_Provided data_
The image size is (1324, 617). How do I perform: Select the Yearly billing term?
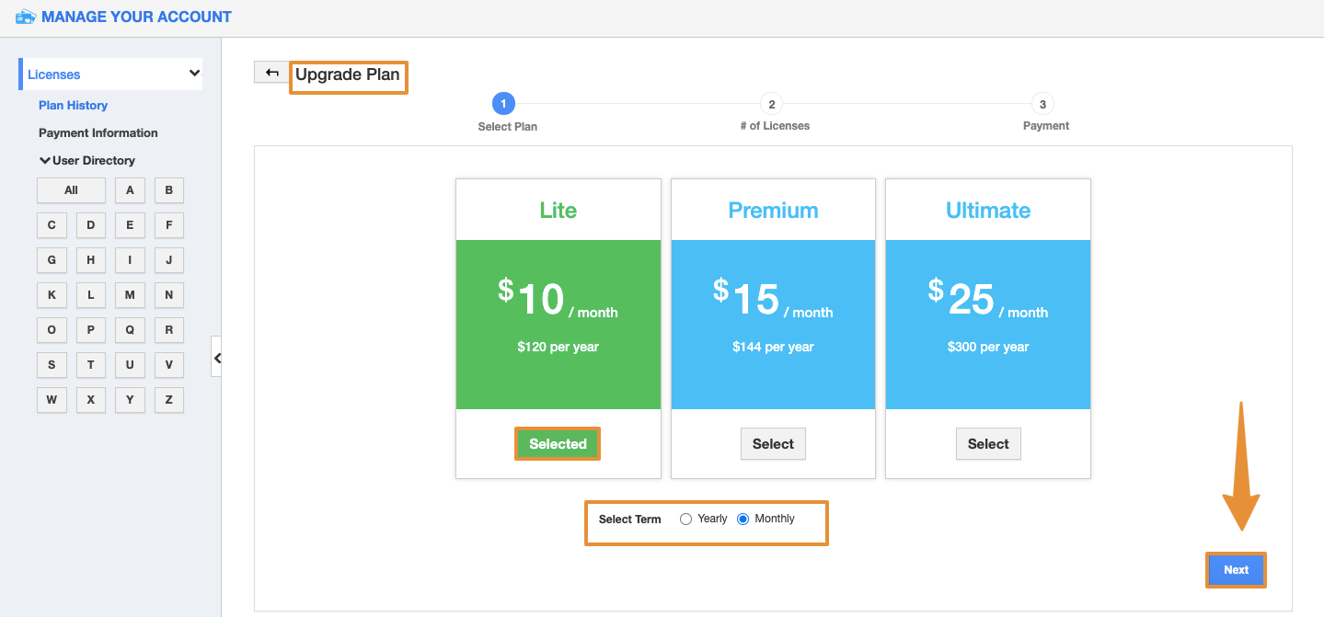(x=685, y=519)
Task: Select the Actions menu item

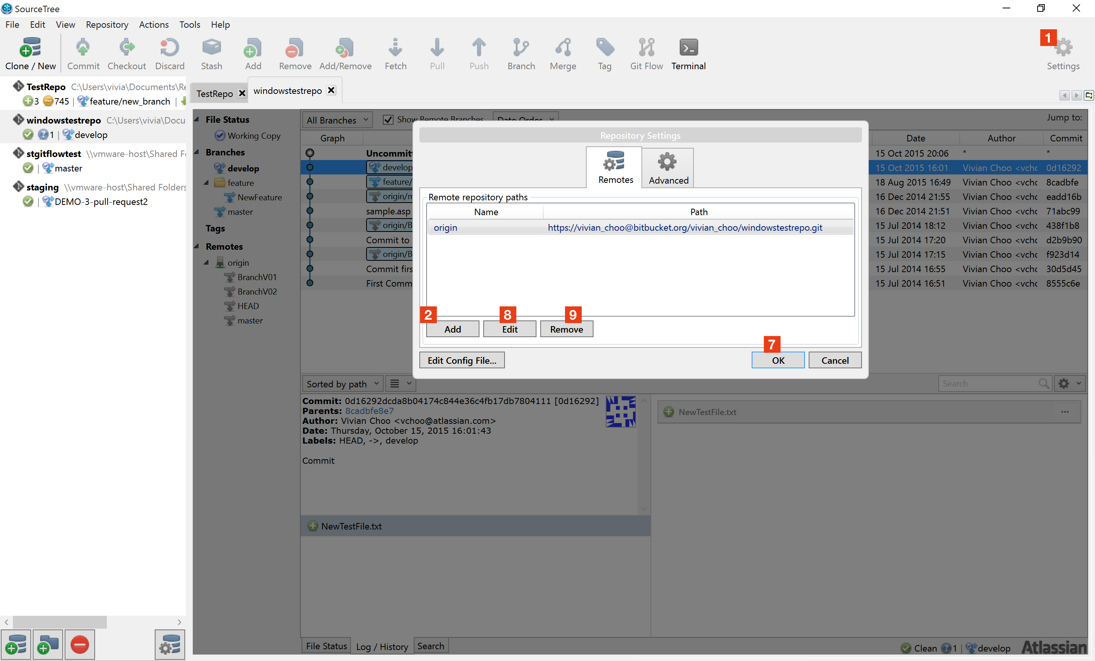Action: [152, 24]
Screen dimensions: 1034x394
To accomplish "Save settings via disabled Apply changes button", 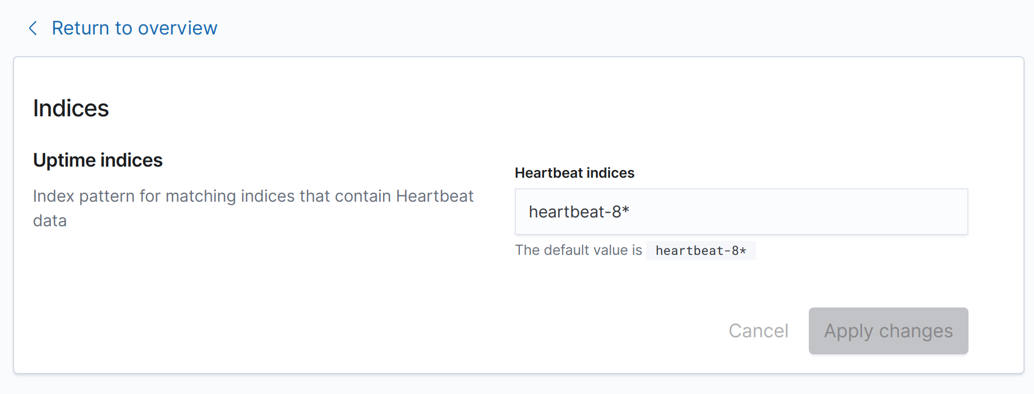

_Assignment_
This exercise calls for a verbatim output of the entries, pictures omitted.

_Response below_
The image size is (1324, 617). How do I perform: Select the Yearly billing term?
(x=685, y=519)
Task: Select the Actions menu item

Action: [152, 24]
Screen dimensions: 1034x394
To accomplish "Save settings via disabled Apply changes button", 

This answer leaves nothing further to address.